Required action: Your answer consists of the lines in the data that contain "Image". Copy each of them.

BEGIN Information supplied

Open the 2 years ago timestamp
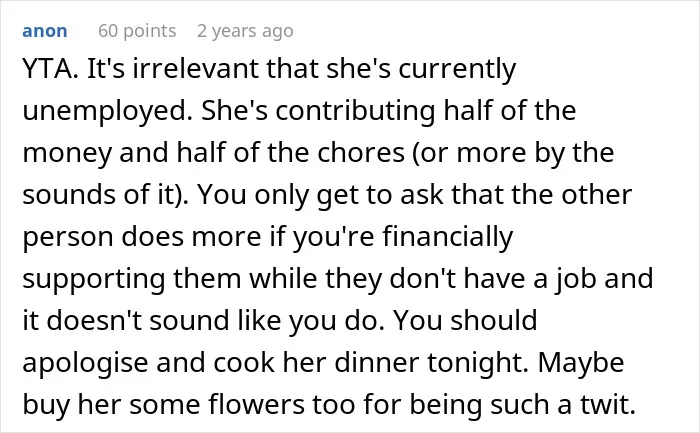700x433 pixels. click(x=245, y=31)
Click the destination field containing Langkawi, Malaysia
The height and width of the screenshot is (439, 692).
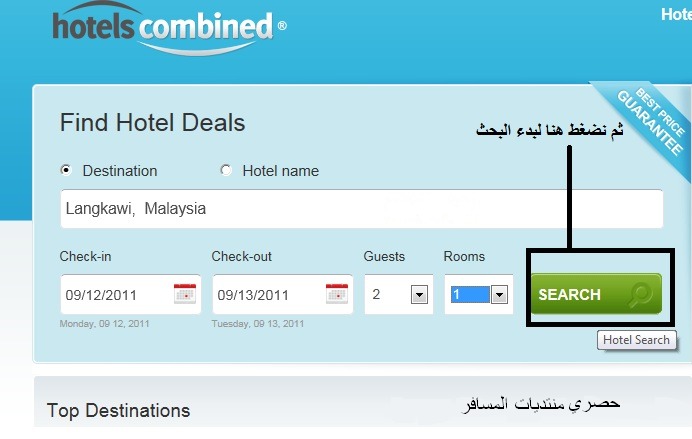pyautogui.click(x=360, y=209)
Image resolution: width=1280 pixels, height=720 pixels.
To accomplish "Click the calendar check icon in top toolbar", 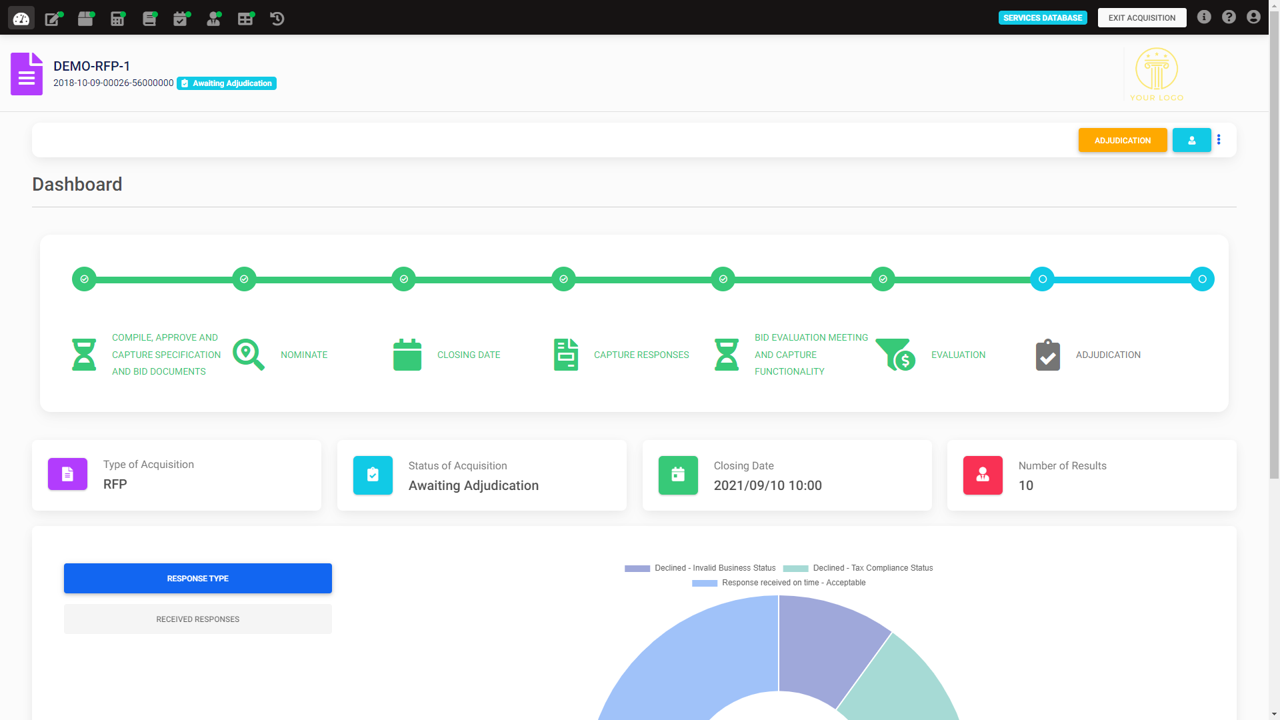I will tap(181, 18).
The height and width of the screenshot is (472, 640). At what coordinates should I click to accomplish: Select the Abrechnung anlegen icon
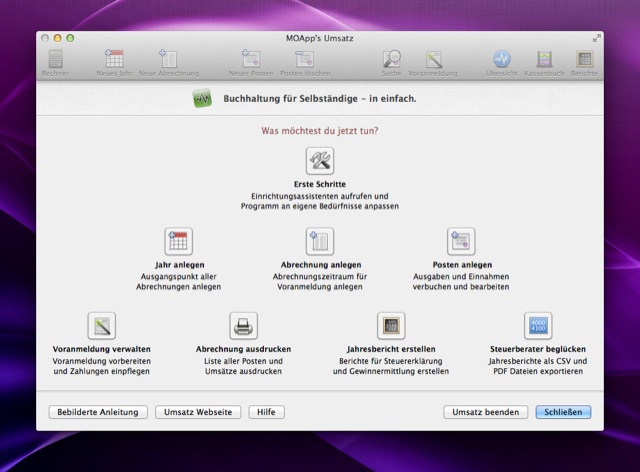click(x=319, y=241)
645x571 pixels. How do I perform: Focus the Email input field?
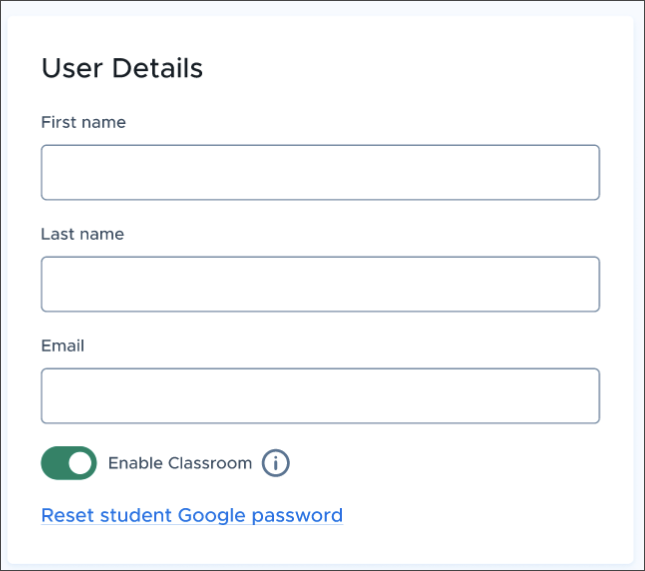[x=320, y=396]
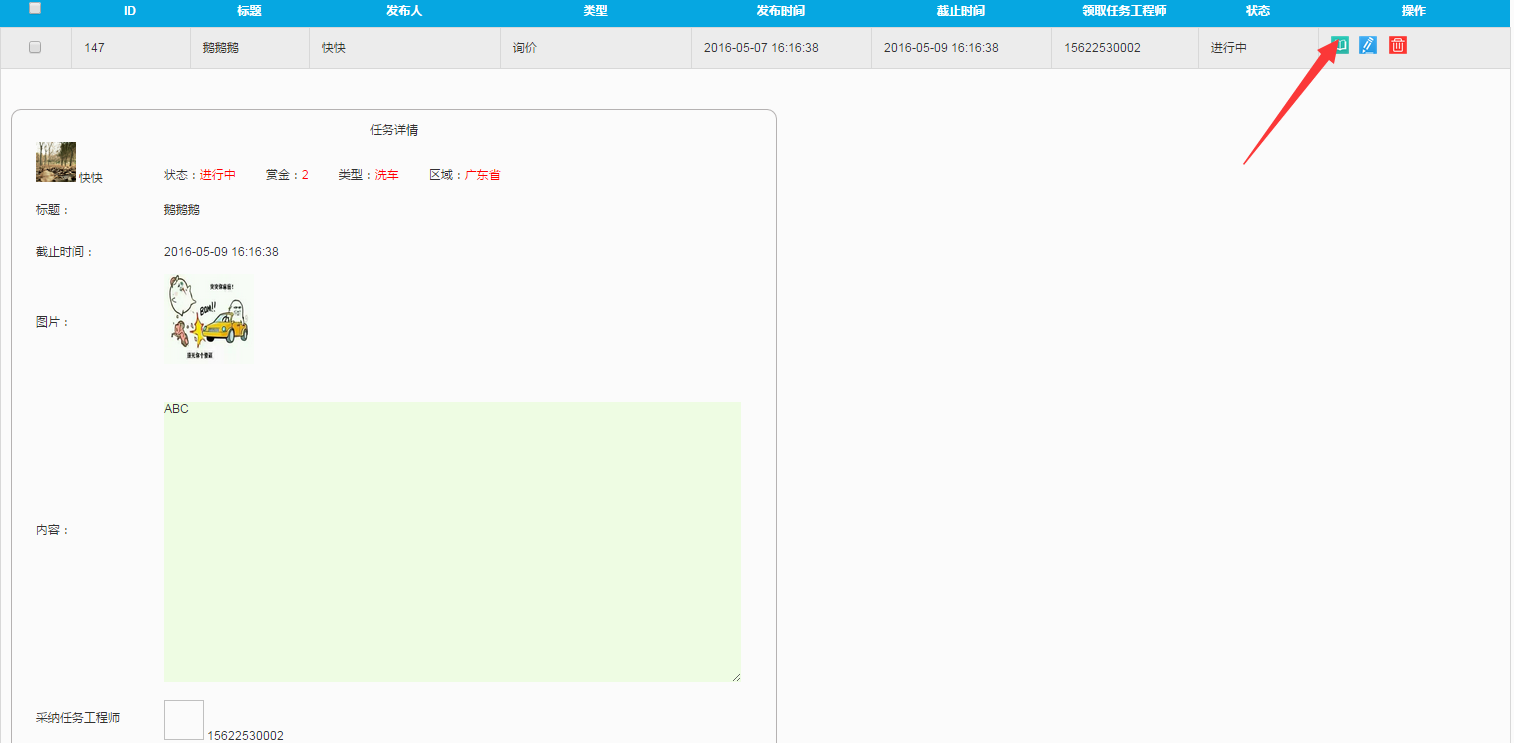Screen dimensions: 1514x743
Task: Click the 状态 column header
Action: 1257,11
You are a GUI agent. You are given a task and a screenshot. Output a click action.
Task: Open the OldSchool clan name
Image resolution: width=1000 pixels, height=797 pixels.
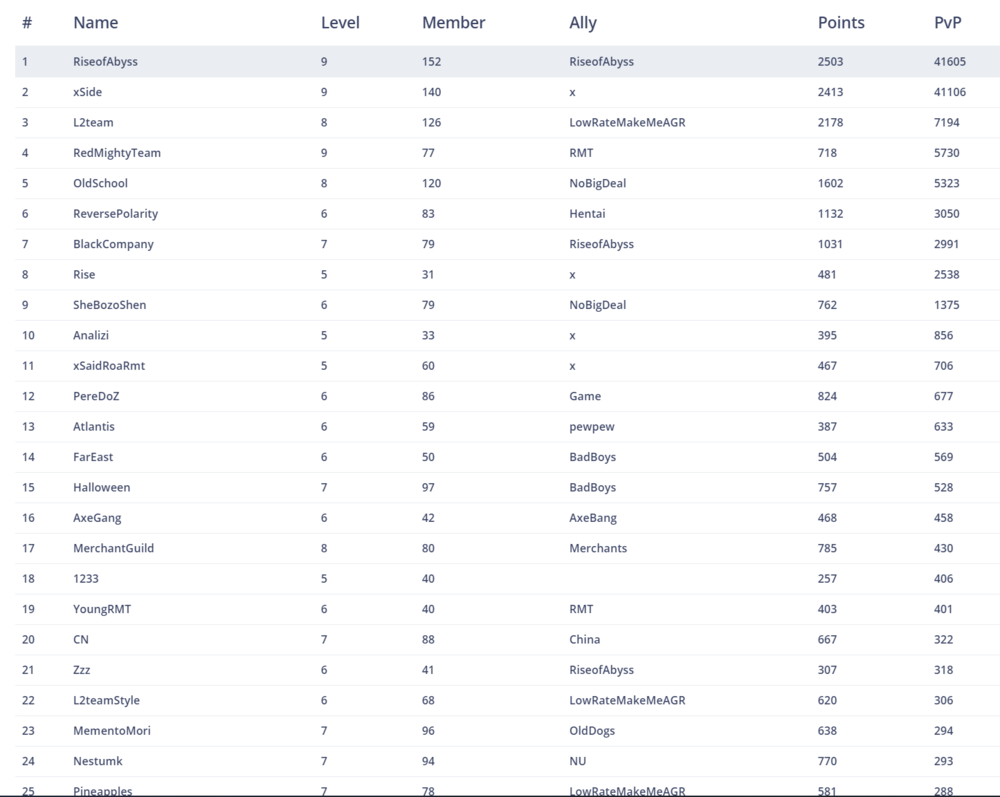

END Information supplied

Answer for the task:
Image resolution: width=1280 pixels, height=720 pixels.
Image resolution: width=1000 pixels, height=797 pixels.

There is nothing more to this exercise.